Preparedness Paradox


The preparedness paradox is the proposition that if a society or individual acts effectively to mitigate a potential disaster such as a pandemic or other catastrophe so that it causes less harm, the avoided danger will be perceived as having been much less serious because of the limited damage actually caused.

The paradox is the incorrect perception that there had been no need for careful preparation as there was little harm, although in reality the limitation of the harm was due to preparation. Several cognitive biases can consequently hamper proper preparation for future risks.

Preparing for a pandemic is a particularly evident example of the preparedness paradox. Because adequate preparation means that no mass deaths or visible consequences will occur, there is no evidence that the preparation for the pandemic was necessary.

Historical perspective can also contribute to the preparedness paradox. From the point of view of historians after the Year 2000 problem, the preventative action taken has been described as an ‘overreaction,’ instead of a successful effort to prepare for an upcoming problem. For disaster management professionals, this is an example of a no-win situation.

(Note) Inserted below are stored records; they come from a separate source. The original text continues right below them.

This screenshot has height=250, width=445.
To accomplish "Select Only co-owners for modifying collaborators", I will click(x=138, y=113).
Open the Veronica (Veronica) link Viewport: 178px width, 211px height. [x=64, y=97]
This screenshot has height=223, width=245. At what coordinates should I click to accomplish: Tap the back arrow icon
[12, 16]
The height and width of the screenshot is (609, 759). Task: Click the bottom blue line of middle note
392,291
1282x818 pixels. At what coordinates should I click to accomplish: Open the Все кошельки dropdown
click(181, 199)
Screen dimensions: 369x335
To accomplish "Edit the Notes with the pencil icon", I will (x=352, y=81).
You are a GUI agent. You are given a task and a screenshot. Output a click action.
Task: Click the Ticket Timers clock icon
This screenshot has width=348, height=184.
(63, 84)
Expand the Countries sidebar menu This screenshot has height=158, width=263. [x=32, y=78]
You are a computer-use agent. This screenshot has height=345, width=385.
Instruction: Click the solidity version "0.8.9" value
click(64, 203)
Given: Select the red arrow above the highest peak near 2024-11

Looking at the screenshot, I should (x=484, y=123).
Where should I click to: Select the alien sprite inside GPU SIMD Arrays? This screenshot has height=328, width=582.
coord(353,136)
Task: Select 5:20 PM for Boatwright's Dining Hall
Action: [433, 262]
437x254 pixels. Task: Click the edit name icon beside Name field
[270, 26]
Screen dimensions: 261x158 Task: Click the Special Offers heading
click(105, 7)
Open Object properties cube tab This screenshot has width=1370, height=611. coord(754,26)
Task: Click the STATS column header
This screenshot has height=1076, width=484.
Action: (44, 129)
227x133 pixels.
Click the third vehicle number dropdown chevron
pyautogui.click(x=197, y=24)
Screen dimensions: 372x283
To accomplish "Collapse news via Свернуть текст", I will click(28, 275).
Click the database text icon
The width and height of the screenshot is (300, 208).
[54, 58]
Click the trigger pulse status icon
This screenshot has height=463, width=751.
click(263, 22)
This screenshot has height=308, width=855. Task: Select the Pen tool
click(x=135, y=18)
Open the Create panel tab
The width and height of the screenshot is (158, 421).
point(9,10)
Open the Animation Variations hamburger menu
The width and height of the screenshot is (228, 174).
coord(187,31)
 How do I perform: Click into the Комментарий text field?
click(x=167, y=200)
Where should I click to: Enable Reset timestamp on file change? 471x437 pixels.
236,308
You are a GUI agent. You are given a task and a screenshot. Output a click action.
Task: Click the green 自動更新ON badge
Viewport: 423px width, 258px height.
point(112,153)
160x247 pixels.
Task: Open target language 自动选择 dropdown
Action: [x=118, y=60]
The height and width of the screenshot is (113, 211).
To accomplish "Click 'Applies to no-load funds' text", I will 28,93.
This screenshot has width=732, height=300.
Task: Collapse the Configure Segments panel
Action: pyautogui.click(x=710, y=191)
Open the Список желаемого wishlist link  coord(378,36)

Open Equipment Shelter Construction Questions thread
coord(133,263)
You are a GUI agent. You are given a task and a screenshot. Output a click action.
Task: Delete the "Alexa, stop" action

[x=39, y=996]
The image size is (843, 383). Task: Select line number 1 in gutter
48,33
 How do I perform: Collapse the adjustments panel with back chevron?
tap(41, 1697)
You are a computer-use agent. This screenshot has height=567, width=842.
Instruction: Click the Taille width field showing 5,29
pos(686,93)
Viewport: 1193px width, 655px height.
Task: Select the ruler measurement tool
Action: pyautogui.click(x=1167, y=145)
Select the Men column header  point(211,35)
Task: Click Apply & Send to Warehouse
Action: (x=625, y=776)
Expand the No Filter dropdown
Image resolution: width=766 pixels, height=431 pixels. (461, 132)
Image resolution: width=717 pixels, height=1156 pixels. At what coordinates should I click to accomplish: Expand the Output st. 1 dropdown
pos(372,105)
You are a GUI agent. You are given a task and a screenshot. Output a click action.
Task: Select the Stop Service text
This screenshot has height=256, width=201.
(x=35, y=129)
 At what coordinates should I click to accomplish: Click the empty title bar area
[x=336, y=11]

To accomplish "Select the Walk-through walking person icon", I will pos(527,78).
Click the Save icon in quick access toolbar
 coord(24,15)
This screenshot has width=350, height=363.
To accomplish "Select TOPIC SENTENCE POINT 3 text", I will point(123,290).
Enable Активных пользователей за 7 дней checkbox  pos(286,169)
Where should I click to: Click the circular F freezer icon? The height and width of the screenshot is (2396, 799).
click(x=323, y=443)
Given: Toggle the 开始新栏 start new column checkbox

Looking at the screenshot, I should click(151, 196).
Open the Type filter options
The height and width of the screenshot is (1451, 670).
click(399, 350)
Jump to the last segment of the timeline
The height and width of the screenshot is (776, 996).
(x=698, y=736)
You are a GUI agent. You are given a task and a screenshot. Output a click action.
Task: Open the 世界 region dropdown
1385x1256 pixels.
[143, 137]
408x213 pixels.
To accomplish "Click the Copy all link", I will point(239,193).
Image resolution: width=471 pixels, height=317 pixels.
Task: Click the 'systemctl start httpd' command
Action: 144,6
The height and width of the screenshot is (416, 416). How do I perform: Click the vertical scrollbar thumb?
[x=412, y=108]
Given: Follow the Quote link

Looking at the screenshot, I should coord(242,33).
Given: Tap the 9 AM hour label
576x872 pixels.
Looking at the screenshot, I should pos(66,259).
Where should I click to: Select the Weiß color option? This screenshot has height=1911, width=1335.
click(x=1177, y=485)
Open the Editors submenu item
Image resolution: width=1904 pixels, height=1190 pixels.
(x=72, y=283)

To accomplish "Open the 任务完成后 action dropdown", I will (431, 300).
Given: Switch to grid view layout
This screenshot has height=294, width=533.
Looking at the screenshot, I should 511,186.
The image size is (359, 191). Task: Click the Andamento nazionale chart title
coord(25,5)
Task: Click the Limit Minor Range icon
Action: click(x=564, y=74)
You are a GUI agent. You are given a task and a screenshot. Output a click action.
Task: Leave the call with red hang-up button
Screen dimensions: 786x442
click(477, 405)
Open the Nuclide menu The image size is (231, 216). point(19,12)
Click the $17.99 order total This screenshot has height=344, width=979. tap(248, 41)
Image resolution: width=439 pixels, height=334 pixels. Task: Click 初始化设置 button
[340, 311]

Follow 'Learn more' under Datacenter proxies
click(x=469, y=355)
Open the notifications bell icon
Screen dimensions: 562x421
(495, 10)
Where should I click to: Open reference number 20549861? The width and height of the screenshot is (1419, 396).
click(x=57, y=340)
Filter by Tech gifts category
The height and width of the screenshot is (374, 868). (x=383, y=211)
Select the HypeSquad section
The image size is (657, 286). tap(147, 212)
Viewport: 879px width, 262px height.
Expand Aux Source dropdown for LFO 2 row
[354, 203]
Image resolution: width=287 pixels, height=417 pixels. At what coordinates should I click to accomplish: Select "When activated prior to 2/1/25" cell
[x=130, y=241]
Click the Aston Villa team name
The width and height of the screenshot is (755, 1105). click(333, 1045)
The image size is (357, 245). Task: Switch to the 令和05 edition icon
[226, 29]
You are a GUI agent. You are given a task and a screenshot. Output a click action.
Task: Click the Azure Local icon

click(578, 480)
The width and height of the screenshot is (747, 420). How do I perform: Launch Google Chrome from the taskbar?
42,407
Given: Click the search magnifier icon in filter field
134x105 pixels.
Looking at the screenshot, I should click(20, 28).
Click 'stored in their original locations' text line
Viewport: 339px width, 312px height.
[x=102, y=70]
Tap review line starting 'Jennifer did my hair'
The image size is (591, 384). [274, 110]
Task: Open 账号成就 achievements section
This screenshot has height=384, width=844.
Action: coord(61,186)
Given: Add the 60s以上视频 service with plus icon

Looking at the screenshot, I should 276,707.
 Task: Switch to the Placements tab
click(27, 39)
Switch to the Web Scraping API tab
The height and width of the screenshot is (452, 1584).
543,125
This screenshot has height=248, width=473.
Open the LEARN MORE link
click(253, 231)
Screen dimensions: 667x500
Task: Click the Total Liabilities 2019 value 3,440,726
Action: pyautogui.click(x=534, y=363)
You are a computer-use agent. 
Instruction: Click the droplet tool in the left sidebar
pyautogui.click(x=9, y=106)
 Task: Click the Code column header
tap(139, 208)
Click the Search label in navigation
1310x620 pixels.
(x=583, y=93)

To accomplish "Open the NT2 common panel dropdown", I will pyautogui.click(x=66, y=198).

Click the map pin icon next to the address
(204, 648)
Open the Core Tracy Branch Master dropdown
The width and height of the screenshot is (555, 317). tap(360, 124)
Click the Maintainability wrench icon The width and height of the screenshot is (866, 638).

Organisms with faster life histories and shorter lives are disproportionately affected by chaotic or hostile environments. These types of organisms innately have a greater fear of environmental disasters or emergencies. However, organisms with slower life histories, such as humans, may have less urgency in dealing with these types of events. Instead, they have more time and ability to prepare for such emergencies.

The term ‘preparedness paradox’ was used in 2017 by management consultancy Roland Berger regarding executives in the aerospace and defense industry: almost two thirds of those surveyed reported that they were well-prepared for geopolitical changes, about which they could do nothing, while feeling unprepared in areas such as changes in technology and innovation, to which they should be much more able to respond. In contrast, other surveys found that boards and financial professionals were increasingly concerned about geopolitical risk. Berger concluded that there was an urgent need for more and better business strategies throughout industry to close this gap in preparedness.

Cognitive biases play a large role in the lack of urgency in preparation, hampering efforts to prevent disasters. These include over-optimism, in which the degree of disaster is underestimated, and the fact that many disasters do not reach their breaking point until it is too late to take action. In over-optimism and normalcy bias, people believe that disasters will happen elsewhere, and even if they do happen locally only their neighbors will be affected.

Another obstacle to preparedness is the interval between disasters. When there is a long time between disasters, there is less urgency to prepare. This is due to fewer people remembering the last disaster, which reduces its emotional impact on the group. This effect is heightened when some measure of action is taken to prevent the disaster, which further reduces the memory of the original danger and consequences.

Financial concerns can also contribute to the preparedness paradox. There is a tendency to over-value known short-term costs, as well as to under-value unknown long-term rewards. The fact that preparing for disasters is expensive in the short term and its value in the long term cannot be determined could lead to catastrophic consequences if the choice is made to not prepare.

A specific application of the preparedness paradox is the ‘Levee paradox.’ Levees are structures which run parallel to rivers and are meant to offer protection from flooding. Paradoxically, their construction leads to a reduced awareness of and preparation for floods or breaches. The perception of safety also leads to unsafe land development in the floodplain which is supposed to be protected by the levee. Consequently, when a flood does occur or the levee breaches, the effects of that disaster will be greater than if the levee had not been built.

The 2011 Tōhoku earthquake and tsunami and the resulting Fukushima Daiichi nuclear disaster is another example of the preparedness paradox. Even though the Onagawa Nuclear Power Plant was closer to the epicenter of the earthquake, it withstood the cataclysm because of the preparations made by the facility’s owners. On the other hand, the Fukushima Daiichi Nuclear Power Plant suffered heavy damage because of a lack of preparation due to the perception of less risk.